The above query uses the WHERE clause, which is equivalent to this query. It contains conditions in pattern matching:

Cypher

MATCH (m:Movie {title: 'The Matrix'}) RETURN m

Other options include number comparison, matching regular expressions, and checking for the presence of values in the list.

WHERE the clauses in the following examples include regular expression matching, greater than comparison, and tests to see if a value exists in the list:

Cypher

MATCH (p:Person)-[r:ACTED_IN]->(m:Movie)
WHERE p.name =~ 'K.+' OR m.released > 2000 OR 'Neo' IN r.roles
RETURN p, r, m

Rows: 1

+-------------------------------------------------------------------------------------------------------------------------------+
| p                                         | r                               | m                                               |
+-------------------------------------------------------------------------------------------------------------------------------+
| (:Person {name: 'Tom Hanks', born: 1956}) | [:ACTED_IN {roles: ['Zachry']}] | (:Movie {title: 'Cloud Atlas', released: 2012}) |
+-------------------------------------------------------------------------------------------------------------------------------+

A high-level aspect is that patterns can be used as predicates. Where MATCH extends the number and shape of matching patterns, pattern predicates limit the current result set. It only allows paths that meet the specified pattern to pass through. As we can expect, using NOT only allows paths to pass those that do NOT conform to the specified pattern.

Cypher

MATCH (p:Person)-[:ACTED_IN]->(m)
WHERE NOT (p)-[:DIRECTED]->()
RETURN p, m

Rows: 2

+----------------------------------------------------------------------------------------------+
| p                                         | m                                                |
+----------------------------------------------------------------------------------------------+
| (:Person {name: 'Tom Hanks', born: 1956}) | (:Movie {title: 'Cloud Atlas', released: 2012})  |
| (:Person {name: 'Tom Hanks', born: 1956}) | (:Movie {title: 'Forrest Gump', released: 1994}) |
+----------------------------------------------------------------------------------------------+

The return figure is as follows:

Here, we find actors because they established ACTED_IN relationship, but then skipped those actors in any DIRECTED movie.

There are more advanced filtering methods, such as list predicates, which we will discuss later in this section.

3. Return results

So far, we have returned nodes, relationships, and paths directly through their variables. However, the RETURN clause can RETURN any number of expressions. But what is the expression in Cypher?

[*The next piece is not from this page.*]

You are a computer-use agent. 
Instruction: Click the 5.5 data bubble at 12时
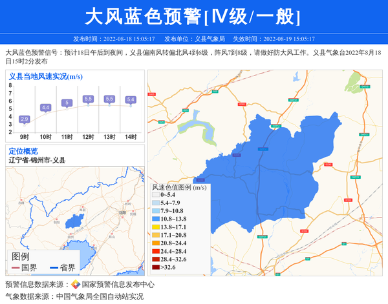coord(88,99)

The simplest expression is a literal value. Examples of literal values include numbers, strings, arrays (for example:) [1,2,3] and mappings (for example:) {Name: 'Tom Hanks', born: 1964, movies: ['forrest Gump',...], count: 13}. Access point syntax can be used for any node, relationship or map attributes, such as n.name. You can use subscripts to retrieve individual elements or array slices, such as names[0] and movies[1..-1]. The evaluation of each function, such as length(array), toInteger('12 '), substring('2014-07-01', 0, 4) and coalesce(p.nickname, 'n/a'), is also an expression.

The predicate used in the WHERE clause counts as a Boolean expression.

Simple expressions can be combined and concatenated to form more complex expressions.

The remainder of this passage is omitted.